→ Texte source:
---*---

I.- Le mal qui ronge la cité

J'ai appris de la présentation par Wajdi Mouawad au Festival de Beiteddine 2014 de la pièce Antigone, de Sophocle (495-406 av. J.-C.), bien plus sur le droit et la justice que par mes études, mes lectures et mes travaux juridiques. J'ai appris surtout pour notre temps où le légalisme étouffe le sens et les fondements du droit.
Le grand avantage et même supériorité de l'expression littéraire, théâtrale, picturale, musicale, artistique en général est qu'elle cherche à embrasser la totalité, à la différence de toute spécialisation cloisonnée et de l'expression écrite qui se sert de mots par essence incapables d'englober tout le sens d'une réalité.
La dénonciation de la loi (lex), formelle et mortifère, la résistance contre la loi instrumentalisée, moyen d'oppression, couverture à la tyrannie, et l'aspiration profonde à la justice (jus) sont au cœur de la réflexion juridique d'aujourd'hui. D'où le titre fort suggestif, avec un retour à l'Esprit des lois de Montesquieu, de Dominique Schnapper sur L'esprit démocratique des lois (Paris, Gallimard, 2014). On dénonce aussi aujourd'hui le Droit sans la justice (collectif, Bruyland et LGDJ, 2004).

---*---

Données extraites d'une collection
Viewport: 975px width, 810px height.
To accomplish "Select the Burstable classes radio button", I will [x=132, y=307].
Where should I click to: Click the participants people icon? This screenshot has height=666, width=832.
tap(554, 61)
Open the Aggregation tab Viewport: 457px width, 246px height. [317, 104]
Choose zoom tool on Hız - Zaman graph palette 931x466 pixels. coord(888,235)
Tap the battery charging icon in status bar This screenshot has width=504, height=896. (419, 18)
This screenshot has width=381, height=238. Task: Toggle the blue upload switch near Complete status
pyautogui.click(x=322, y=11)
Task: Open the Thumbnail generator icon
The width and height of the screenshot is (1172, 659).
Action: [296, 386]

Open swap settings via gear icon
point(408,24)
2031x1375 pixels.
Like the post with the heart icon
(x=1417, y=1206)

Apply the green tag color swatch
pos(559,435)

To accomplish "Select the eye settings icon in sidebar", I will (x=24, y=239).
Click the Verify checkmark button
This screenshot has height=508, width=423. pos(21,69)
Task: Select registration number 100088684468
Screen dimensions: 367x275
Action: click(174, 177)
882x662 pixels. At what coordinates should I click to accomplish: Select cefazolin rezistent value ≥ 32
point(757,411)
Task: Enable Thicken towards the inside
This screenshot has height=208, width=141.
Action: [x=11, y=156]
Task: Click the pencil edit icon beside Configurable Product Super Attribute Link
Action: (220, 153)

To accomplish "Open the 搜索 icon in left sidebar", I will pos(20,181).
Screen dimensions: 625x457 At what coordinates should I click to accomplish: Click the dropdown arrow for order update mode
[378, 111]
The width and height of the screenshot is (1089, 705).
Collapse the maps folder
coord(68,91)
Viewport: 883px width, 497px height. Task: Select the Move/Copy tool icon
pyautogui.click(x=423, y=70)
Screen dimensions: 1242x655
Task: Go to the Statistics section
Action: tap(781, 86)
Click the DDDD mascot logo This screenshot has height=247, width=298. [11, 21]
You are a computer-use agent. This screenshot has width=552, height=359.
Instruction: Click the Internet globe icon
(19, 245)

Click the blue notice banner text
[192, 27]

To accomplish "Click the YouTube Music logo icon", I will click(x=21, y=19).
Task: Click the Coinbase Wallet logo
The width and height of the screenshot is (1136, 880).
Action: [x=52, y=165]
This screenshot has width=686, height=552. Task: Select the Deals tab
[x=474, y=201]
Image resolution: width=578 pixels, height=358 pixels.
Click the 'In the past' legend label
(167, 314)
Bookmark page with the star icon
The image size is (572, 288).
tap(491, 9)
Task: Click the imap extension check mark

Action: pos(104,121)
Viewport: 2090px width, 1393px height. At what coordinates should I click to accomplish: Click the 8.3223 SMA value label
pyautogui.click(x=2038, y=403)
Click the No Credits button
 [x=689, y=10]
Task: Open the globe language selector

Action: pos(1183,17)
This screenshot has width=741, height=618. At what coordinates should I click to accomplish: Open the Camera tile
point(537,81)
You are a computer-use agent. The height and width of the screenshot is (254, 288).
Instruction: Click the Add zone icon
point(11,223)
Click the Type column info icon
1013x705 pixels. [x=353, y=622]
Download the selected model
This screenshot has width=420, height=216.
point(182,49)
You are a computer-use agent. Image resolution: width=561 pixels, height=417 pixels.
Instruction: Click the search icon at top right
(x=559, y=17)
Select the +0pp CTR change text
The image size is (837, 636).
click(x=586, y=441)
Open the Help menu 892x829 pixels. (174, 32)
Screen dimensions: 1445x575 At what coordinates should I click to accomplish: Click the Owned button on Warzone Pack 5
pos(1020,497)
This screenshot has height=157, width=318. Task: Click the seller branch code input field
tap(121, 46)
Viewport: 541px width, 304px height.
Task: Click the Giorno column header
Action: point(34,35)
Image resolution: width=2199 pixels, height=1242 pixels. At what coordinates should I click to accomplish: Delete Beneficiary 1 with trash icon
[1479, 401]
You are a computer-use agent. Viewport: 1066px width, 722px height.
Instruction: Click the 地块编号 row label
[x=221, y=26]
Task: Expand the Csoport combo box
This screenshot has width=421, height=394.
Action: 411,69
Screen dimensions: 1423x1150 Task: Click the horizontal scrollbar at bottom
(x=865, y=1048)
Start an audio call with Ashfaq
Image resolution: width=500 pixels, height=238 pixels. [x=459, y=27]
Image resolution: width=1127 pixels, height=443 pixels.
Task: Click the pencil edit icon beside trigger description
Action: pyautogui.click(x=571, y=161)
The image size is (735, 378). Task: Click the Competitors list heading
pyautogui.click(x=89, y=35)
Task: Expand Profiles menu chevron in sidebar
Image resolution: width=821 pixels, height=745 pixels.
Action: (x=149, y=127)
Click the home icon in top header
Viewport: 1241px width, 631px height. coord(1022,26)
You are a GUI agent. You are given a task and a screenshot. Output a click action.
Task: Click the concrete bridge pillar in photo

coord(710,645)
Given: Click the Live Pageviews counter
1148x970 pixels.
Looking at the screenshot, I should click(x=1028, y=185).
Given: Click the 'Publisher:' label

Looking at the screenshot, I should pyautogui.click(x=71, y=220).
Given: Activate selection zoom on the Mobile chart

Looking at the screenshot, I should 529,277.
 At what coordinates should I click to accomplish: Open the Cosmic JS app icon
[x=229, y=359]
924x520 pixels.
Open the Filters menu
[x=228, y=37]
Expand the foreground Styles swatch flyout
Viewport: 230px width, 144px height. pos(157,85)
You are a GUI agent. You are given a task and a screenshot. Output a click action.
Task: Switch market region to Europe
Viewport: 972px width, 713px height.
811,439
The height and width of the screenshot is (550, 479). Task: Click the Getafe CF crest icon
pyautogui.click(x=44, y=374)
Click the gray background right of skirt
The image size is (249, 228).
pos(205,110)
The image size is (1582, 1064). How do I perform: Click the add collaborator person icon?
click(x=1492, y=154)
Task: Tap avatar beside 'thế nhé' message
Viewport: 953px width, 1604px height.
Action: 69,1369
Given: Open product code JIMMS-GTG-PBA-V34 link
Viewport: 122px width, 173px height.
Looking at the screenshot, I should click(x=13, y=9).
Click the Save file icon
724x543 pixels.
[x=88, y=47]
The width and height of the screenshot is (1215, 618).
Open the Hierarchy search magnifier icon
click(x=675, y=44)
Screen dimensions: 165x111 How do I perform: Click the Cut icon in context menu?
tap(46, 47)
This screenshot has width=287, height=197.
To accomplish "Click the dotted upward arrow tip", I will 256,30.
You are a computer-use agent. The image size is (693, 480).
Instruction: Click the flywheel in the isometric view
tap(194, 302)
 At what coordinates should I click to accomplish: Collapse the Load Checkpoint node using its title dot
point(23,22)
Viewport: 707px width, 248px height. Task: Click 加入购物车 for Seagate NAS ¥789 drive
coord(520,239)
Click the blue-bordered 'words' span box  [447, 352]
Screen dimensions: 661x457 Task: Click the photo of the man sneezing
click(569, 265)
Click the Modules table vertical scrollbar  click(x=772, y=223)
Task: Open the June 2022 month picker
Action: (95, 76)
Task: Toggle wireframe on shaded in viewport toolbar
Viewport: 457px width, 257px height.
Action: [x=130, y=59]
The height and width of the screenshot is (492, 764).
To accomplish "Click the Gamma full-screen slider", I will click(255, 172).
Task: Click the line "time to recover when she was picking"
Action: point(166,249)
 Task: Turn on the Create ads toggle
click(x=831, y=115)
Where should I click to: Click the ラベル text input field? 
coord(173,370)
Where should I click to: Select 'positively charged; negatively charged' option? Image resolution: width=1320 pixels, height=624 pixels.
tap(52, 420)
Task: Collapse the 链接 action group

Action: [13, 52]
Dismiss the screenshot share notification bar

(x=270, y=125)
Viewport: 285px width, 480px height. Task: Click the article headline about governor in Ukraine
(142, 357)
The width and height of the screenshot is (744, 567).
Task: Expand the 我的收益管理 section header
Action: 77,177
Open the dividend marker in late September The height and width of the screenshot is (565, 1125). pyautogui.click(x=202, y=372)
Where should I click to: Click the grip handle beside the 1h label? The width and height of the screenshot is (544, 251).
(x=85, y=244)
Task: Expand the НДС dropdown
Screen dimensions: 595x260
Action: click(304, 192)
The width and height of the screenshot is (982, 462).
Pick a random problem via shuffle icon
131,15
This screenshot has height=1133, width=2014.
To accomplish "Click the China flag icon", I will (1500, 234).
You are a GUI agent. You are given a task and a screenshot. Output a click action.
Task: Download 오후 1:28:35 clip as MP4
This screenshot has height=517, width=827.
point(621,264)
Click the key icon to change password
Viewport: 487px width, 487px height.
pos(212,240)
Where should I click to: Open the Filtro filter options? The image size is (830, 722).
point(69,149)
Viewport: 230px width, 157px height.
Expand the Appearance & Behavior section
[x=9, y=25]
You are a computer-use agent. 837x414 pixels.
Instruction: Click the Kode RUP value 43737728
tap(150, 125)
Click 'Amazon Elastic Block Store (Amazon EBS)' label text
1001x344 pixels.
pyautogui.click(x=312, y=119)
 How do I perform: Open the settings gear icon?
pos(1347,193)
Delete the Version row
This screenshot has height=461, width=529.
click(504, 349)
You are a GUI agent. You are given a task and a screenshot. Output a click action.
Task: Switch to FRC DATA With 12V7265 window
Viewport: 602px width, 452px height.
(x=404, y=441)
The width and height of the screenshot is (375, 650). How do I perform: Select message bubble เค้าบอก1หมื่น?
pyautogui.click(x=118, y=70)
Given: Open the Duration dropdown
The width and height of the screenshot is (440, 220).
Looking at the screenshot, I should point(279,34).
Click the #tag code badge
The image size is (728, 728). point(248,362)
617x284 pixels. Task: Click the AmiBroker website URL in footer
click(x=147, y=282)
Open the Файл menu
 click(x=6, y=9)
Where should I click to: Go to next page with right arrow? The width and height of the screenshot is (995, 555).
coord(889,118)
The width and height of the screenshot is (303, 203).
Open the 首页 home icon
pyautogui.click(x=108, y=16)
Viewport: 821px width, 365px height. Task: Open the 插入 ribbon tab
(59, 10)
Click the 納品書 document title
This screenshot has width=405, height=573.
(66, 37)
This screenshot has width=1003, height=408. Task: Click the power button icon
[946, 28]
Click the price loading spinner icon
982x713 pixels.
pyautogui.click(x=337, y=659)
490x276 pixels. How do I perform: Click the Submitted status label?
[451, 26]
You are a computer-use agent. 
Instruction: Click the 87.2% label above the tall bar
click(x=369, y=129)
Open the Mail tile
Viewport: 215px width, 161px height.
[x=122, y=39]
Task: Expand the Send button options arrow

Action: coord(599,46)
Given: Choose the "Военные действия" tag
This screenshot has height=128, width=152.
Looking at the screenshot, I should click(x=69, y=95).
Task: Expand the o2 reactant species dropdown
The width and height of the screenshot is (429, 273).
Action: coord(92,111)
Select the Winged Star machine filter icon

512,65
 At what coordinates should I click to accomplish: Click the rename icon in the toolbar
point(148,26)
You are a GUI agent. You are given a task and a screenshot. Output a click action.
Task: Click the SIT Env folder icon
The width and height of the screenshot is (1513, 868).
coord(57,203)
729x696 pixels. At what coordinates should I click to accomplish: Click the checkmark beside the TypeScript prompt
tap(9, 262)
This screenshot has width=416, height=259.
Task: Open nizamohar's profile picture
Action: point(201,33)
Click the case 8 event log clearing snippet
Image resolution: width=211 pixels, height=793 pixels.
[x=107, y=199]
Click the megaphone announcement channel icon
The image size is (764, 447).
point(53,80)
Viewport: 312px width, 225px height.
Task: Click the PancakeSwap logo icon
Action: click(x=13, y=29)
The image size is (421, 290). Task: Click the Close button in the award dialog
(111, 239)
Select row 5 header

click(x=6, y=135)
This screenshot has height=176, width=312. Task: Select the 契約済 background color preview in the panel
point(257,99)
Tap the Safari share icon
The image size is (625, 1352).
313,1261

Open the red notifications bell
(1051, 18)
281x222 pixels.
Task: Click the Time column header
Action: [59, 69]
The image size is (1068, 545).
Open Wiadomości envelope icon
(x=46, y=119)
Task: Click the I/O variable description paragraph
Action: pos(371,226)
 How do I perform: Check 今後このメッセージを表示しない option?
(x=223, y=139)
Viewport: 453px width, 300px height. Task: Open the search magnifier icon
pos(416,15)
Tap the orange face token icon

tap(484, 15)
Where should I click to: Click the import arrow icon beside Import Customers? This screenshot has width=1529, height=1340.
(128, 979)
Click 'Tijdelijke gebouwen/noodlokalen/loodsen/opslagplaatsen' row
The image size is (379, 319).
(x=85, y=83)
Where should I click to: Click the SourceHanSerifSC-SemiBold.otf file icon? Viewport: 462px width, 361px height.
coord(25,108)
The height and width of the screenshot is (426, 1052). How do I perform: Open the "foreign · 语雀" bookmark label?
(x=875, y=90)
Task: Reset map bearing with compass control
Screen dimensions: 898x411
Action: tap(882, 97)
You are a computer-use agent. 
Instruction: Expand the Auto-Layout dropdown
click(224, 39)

---*---

→ Consignes:
(1) D'après le texte source, en quelle année Wajdi Mouawad a-t-il présenté la pièce Antigone au Festival de Beiteddine ?
(2) Recopiez la partie du texte source qui s'ouvre sur les mots contenant « La dénonciation de » et se ferme sur « et LGDJ, 2004). », en renommant « tyrannie » en « dictature ».
(3) Indiquez si chacune des affirmations suivantes concorde avec le texte source, par oui ou par non, en citant les mots du texte qui tranchent. (a) La pièce Antigone est de Sophocle. (b) L'esprit démocratique des lois a paru chez Gallimard en 2014. (c) Les études juridiques ont appris davantage sur le droit que la présentation d'Antigone.

→ Corrigé des exercices:
(1) En 2014.

(2)
La dénonciation de la loi (lex), formelle et mortifère, la résistance contre la loi instrumentalisée, moyen d'oppression, couverture à la dictature, et l'aspiration profonde à la justice (jus) sont au cœur de la réflexion juridique d'aujourd'hui. D'où le titre fort suggestif, avec un retour à l'Esprit des lois de Montesquieu, de Dominique Schnapper sur L'esprit démocratique des lois (Paris, Gallimard, 2014). On dénonce aussi aujourd'hui le Droit sans la justice (collectif, Bruyland et LGDJ, 2004).

(3)
(a) Oui : « la pièce Antigone, de Sophocle ».
(b) Oui : « L'esprit démocratique des lois (Paris, Gallimard, 2014) ».
(c) Non : « bien plus sur le droit et la justice que par mes études, mes lectures et mes travaux juridiques ».